Bar a letter "R" which sticks, my dear old Amstrad desk-top computer is in fine heart. It has handled and stored, without breakdown, about 2 million words since it began, five years and about 5,000 running hours ago, to sit on this desk overlooking the village street.
I now face a dilemma. I have been offered a far more modern machine for pounds 100. The new machine (redundant to the glossy organisation which owns it, but a fantastic treat to me) has a huge memory and is very fast. My Amstrad is, I fear, headed for the scrapheap. Or rather, it is probably going to be deconstructed by Ray Mann, an extraordinary businessman near Ross-on-Wye.
Though I have become pretty sure that most plastics should end their lives making heat in municipal incinerators, Ray is proving that there is another option. Thousands of computers pour into his works every day, and get taken apart, as plastics represent about 60 per cent of the value of all the recyclable material in computers, faxes and photocopiers.
"I hate it when you call me a scrapman," he says. "This is an engineering business." To prove it, he takes me to the infra-red spectrometer with which he can pinpoint the precise make-up of the plastic parts of practically every machine in a modern office. He treats the provenance of plastics the way forensic scientists looks at fingerprints. When he sends ground- up plastic to Bayer (his main customer), they know they can reintegrate the granules in their production of new plastics with no fear of contamination. Almost all the other bits and pieces get recycled and some parts are reused.
Whether it makes the ultimate ecological sense to send scrap plastic back to Germany is not entirely the point: markets much nearer home will presumably open up, once the pioneering Germans have shown the way.
I wittered on to Ray about how the Third World ought to be able to use this gear, intact. I regaled him with stories about the electrical repair industry of Egypt. Some of the items one sees being repaired in Cairo are so old that they're fit to be reimported to the West as curios. Ray was dismissive: why send poor people streams of highly heterogeneous machinery, all of it of an age when it is prone to break down, and likely to be loaded with ancient software?

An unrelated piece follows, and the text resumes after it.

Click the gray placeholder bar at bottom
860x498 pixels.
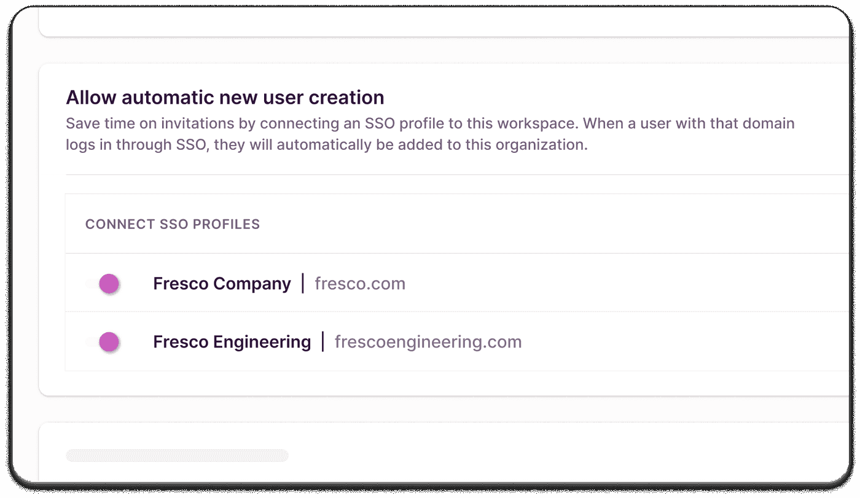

But his best argument was that the charities which might send redundant computers abroad would be better off begging firms to disgorge the old machinery cluttering up the corridors of their premises. The charities could then pass the stuff on to Ross-on-Wye.
Mann Industries doesn't pay for these machines. Instead, it logs them in and gives its suppliers an account of the money value that the scrapmen/engineers have retrieved from the units. Mann makes its money by charging a percentage of the final value. A charity bringing in old crocks could earn good money from Mann, and then fund people in the Third World to buy new computers. This process would have the merit that, at small ecological price, the West can indulge its passion for constant improvement and solve the waste problem that fashion-victimhood causes, while the Third World computer- nut could be turned into a customer, reinforcing an indigenous computer firm in his or her own country.
I can't see what could be wrong with this counter-intuitive wheeze, marrying ecological good sense with compassion. It reminds me of the slogan of a Yorkshire knacker's yard: "Old favourites painlessly destroyed." Only, Mr Mann holds out the prospect of their being reborn, which is better.